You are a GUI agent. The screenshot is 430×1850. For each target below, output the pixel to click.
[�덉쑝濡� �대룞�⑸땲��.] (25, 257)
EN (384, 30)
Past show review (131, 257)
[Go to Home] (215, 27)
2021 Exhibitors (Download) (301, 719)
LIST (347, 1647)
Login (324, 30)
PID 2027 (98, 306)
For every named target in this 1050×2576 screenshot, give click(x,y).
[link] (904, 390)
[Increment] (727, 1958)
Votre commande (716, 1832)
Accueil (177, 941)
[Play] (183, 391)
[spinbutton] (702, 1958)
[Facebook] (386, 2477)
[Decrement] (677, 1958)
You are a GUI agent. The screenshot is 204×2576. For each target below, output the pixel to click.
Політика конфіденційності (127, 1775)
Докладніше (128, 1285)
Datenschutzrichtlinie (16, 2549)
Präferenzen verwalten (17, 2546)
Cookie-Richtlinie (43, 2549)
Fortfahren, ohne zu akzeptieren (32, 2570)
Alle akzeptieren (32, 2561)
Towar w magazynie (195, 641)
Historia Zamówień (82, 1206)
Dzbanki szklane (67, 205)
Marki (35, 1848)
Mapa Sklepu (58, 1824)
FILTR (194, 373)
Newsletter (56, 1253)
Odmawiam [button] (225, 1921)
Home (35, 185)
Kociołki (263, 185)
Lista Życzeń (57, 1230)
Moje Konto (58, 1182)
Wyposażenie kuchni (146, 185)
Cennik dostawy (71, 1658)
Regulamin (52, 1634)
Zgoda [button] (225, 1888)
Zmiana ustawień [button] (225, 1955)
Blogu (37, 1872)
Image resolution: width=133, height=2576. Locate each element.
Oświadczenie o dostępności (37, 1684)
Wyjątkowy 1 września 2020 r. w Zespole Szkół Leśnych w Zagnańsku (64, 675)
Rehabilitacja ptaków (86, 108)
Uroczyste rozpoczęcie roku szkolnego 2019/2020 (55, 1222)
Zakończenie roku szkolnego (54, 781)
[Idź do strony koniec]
- - -
→ Description of the task: Quote the data above from the line containing "Marki (35, 1848)" to the line containing "Image resolution: width=133, height=2576.", inclusive, and stop.

→ Result:
Marki (35, 1848)
Mapa Sklepu (58, 1824)
FILTR (194, 373)
Newsletter (56, 1253)
Odmawiam [button] (225, 1921)
Home (35, 185)
Kociołki (263, 185)
Lista Życzeń (57, 1230)
Moje Konto (58, 1182)
Wyposażenie kuchni (146, 185)
Cennik dostawy (71, 1658)
Regulamin (52, 1634)
Zgoda [button] (225, 1888)
Zmiana ustawień [button] (225, 1955)
Blogu (37, 1872)
Image resolution: width=133, height=2576. Locate each element.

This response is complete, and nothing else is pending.